J’ai observé de très près, durant mes séjours en Angola, ces formes d’organisations pré-étatiques puis étatiques, en côtoyant les cadres de la SWAPO, du MPLA et, accessoirement, quelques amis de l’UNITA. Il s’y ajoute qu’au sein des Forces de Défense et de Sécurité, Robert Mugabe a créé un noyau dur à la nord-coréenne. Il s’agit de la Garde présidentielle. Ses éléments – forcément loyaux – sont triés sur le volet, recrutés parmi des orphelins de la longue guerre de libération, avant d’être expédiés en Corée du Nord, pour subir un endoctrinement démentiel et une solide formation militaire.
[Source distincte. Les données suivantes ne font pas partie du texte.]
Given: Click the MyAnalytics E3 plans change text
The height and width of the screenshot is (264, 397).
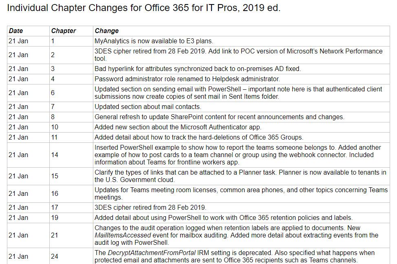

Pour Mugabe (leur Dieu et leur Créateur), ces orphelins en uniforme sont prêts à tout : tuer comme perdre la vie. Il est clair que des réglages sont en cours entre Garde présidentielle, Armée nationale et Services secrets. C’est la raison pour laquelle, l’ancien Vice-Président Emerson Mnangagwa reste, malgré sa popularité et sa fraiche réélection au Comité central, dans la clandestinité.
Dans tous les cas de figure, l’épilogue de la crise zimbabwéenne portera plusieurs empreintes. D’abord, la triple marque de Pretoria, de l’UA et de la SADC qui sont, toutes les trois, porteuses d’agendas décalés mais solidairement anti-coups d’Etat. Cependant, la ferme défense des principes constitutionnels ne signifie guère un soutien aveugle et inconditionnel à Robert Mugabe. Donc, il existe une marge dans laquelle les médiateurs étrangers et les protagonistes de la crise peuvent se mouvoir fructueusement. Ensuite, la sauvegarde de l’unité de la ZANU-PF – gage du fonctionnement harmonieux des institutions militaires et sécuritaires – est vital et salvateur. Enfin, l’équation matrimoniale (la trépidante et ambitieuse Madame Grace Mugabe a rompu les équilibres internes) requiert une solution souple et humaine, au regard de la santé du mari grabataire qui a bien besoin d’une conjointe, notamment, dans le rôle d’infirmière. Manifestement, ce coup d’Etat se déroule dans les couloirs du Pouvoir. L’opposition étant spectatrice. Sûr que le peuple regrette la défunte et effacée épouse de Robert Mugabe, la Ghanéenne Sally. C’est durant les années de lutte et d’exil que Robert Mugabe l’avait rencontrée à Takoradi (ville portuaire du Ghana), avant de l’épouser avec la bénédiction du Président Kwame Nkrumah.
PS : Au-delà de l’avenir de Robert Mugabe, c’est le destin d’un réfugié hors du commun qui oscille à Harare. En effet, le sort de l’ancien dictateur éthiopien, le Colonel Mengistu Haïlé Mariam est étroitement lié au futur de son hôte. Si Robert Mugabe tombe, l’épée de Damoclès d’une extradition vers Addis-Abeba planera au-dessus de la tête de l’auteur de la « Terreur rouge » des années 70 (des milliers de morts) qui culmina avec l’assassinat du prestigieux Empereur Haïlé Sélassié. Ce père fondateur de l’OUA et vainqueur de l’armée fasciste de Mussolini, fut tué comme un rat dans un sous-sol du Palais impérial. Des sources bien informées indiquent que la destination prochaine de l’ex-chef de la Junte éthiopienne serait Pyongyang, en Corée du Nord.